▶ **抜粋文**:
§
弟(46歳)と週末ウォーキングでの事だ。

何が起こったって、私は夜の川沿いの遊歩道で盛大に転けたのだ。

転んだ瞬間、昔の事を思い出した。

小さい頃、母と手を繋いでいると、転けそうになる度に手をグイッと引き上げられ「ちゃんと下を見なさい!」と怒られた。
そして言われた通り下を見て歩いていると、外に置いてある看板にぶつかりそうになり今度は「ちゃんと前を見なさい!」と怒られた。

「前と下どっち見て歩いたらいいのー?!」だ。
私的に理不尽極まりない。

そんな疑問を解決できないまま、私は47歳になっている。

まぁ、それはさておき私は受け身も取れず絵に描いたような姿勢で転けた。
2.3歩分先に歩いていた弟もその声に驚き振り返った。

お姉ちゃんという矜持をかなぐり捨て、おっさんの様な声で叫んでしまった事を恥じ、直ぐ様立ち上がろうとしたのだが、右足首が痛くて立ち上がれない。

その様子を見て弟は「あ!やった?!」と言った。痛みと痺れは有ったが、ボッキリいった感覚ではなかったので「大丈夫、大丈夫!OK!」と言った。

何とか立ち上がると弟は「今日はもう帰ろう。ちょっとヤバそうやで。おんぶしようか?」と、言われた。

弟におんぶ。

んなもん、35年ぶり位なんじゃなかろうか。
しかしながら、このコロナ禍で4キロ太り、まだ戻る気配のない私は「大丈夫!」と全力で固辞をした。

あの頃と違い、弟に「ねぇちゃん、重い。」だなんて言われた日にゃ、豪快に転けただけでも恥ずかしいのに、私のプライドはズタズタになるだからだ。
私はお姉ちゃんとして威張りたいのだ。

元々、サッカーと空手をやっていた弟は怪我に敏感。「捻挫を甘く見たらアカン!」と引き続き激しくおんぶを推奨してきた。
しかし、余りにも私がそれ以上に激しく嫌がるので渋々諦め「せめて肩を貸すわ。」と、河原で殴り合った強敵ともを支えるように私の腕を自分の肩に回した。

弟、身長173センチ。ガッチリタイプ。
私、身長152センチ。
腕を回されたら私の体の一部が浮いた。
引きずられる様に歩く事、数歩。

「ねえちゃん。」

それでも私の身長に合わせて中腰になり歩く弟が続けてこう言った。

「…僕、左肩、今四十肩なの忘れてた。」

「ヘイ、ブラザー。使えなくなるの早いな。」

どんな人格者であってもぶん殴ってくるであろう暴言を吐くワタシ。血を分けた姉弟だからスルー出来るものだと思う。

「しょうがない。腕貸して。」

私は弟の腕にしがみ付き歩いた。
ウン。歩ける。やはりボッキリとはいっていない。少しホッとしながら数歩歩いた。
§
▶ **抽出情報**:
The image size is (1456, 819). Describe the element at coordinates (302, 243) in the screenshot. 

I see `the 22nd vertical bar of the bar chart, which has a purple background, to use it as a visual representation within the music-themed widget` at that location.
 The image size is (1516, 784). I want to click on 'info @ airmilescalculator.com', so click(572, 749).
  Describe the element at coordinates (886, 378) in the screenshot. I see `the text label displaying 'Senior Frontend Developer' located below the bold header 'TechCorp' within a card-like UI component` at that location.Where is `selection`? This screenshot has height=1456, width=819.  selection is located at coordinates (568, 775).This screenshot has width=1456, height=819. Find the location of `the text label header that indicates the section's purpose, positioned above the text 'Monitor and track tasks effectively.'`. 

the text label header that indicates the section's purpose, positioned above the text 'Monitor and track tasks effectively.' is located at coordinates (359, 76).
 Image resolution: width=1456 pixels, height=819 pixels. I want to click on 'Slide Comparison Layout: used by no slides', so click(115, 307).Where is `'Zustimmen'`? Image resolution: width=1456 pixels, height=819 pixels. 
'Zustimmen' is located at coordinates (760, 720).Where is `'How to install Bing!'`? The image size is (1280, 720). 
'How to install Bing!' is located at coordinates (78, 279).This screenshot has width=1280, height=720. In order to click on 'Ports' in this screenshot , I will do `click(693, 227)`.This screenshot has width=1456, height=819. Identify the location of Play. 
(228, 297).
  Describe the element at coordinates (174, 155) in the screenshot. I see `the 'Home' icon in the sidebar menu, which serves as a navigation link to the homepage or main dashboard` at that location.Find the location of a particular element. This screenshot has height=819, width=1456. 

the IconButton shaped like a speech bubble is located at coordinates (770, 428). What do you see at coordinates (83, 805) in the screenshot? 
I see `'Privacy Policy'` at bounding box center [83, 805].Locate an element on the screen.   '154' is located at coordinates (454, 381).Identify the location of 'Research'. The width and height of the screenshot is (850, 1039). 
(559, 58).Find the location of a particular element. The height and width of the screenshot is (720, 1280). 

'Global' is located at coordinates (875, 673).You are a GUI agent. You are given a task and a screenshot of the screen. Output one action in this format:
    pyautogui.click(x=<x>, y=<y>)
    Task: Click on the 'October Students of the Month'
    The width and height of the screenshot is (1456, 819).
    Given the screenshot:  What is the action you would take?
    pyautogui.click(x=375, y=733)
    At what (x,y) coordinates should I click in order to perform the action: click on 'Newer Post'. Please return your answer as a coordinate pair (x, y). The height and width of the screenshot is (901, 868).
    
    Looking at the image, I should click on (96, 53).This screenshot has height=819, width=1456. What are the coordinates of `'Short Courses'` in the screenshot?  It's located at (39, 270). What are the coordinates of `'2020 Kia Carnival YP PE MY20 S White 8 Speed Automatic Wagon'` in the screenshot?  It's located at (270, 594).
§
▶ **練習課題 1**:
抜粋文で、肩を貸して数歩歩いたあと、弟は自分の左肩について何を忘れていたと言っているか。
▶ **練習課題 2**:
夜の遊歩道で転んだ話の抜粋文を、最後の文の続きから書き進めよ。
資料は抜粋文の内容とは無関係だ。

▶ **正解 1**:
左肩が今、四十肩になっていること。

▶ **正解 2**:
しかし、またもや弟は

「…ねぇちゃん。腕、しがみつかれたら肩も引っ張られて痛い。」

と、抜かした。

使えぬ。(暴言)

家まで約1キロ。
腕にぶら下がるスタイルから、結婚式のバージンロードを歩く新婦とその父親スタイルになり、最終的には何処からどう見ても歩行を補助する介護ヘルパーさんとその利用者さんに近しいスタイルに落ち着いた。

あのスタイルにはちゃんと理由があるんだなぁと身を以て体験する。

「おんぶしなくても大丈夫かー。」と、まだしつこく言う弟に「そんなに痛くない気がするんやけど…」と、言った途端、

アレ?イタイ。

その様子に弟が「…痛くなってきたんやろ…。」と見透かした様に言った。

家に帰り玄関で「夫に呆れらて怒られる…。」とベソリと言うと「ちゃんと僕が言うたるから」と慰められ家に入った。


ソファに座らされる。
「また転けたんかー。」と想定過ぎるセリフを言う夫。

私は案外何でもないところですっ転ぶ事が多いので、夫は"私が転ける"というイベントには慣れっこだ。

呆れ軽く言う夫に弟が「いや、結構な感じで転けてたで。」と、言い私に靴下を脱ぐように言った。

脱いだ靴下の下からは、くるぶしの周りに半分に切ったゴムボールがくっついた様な腫れ方をした足が出てきた。

弟「あー。」
夫「あー。」

そう言いながら夫は冷凍庫から柔らかめの氷枕を出してきてくれ、弟は「兎に角、冷やして。最初はガンガンに冷やして。今日は土曜やし明後日、朝一番に必ず整形外科行って。」と心配そうに私の足を上から下から見ながら言った。

夫は気を遣いながら患部に氷枕を当ててくれる。

足は何だか段々痛くなっているし、床に着こうとしようものならば痺れるような、なんとも言えない痛みが走った。

しかし、普段から元気で当たり前のお母ちゃん業に勤しむワタクシ。
滅多にしてもらえない心配に満更でもなかった。

アラオヤ。ワタクシ、チヤホヤされているわ。

そんな事を思っていると、弟が急に「でもねぇ。不注意過ぎる。なんであんな所でコケるのかなぁ。」と、言い出した。

すると、それに続くように夫が「そやねん。いっつもちゃんと周り見ないで歩いている。危なかしくてしゃあない。」と追い討ちをかけた。

しかも弟は夫に向かって、「以前、ウォーキングしていて、急にゲリラ雨が降ってきた時にな。姉ちゃん雨の中、構わず真っ直ぐどんどん歩いて行くんよ。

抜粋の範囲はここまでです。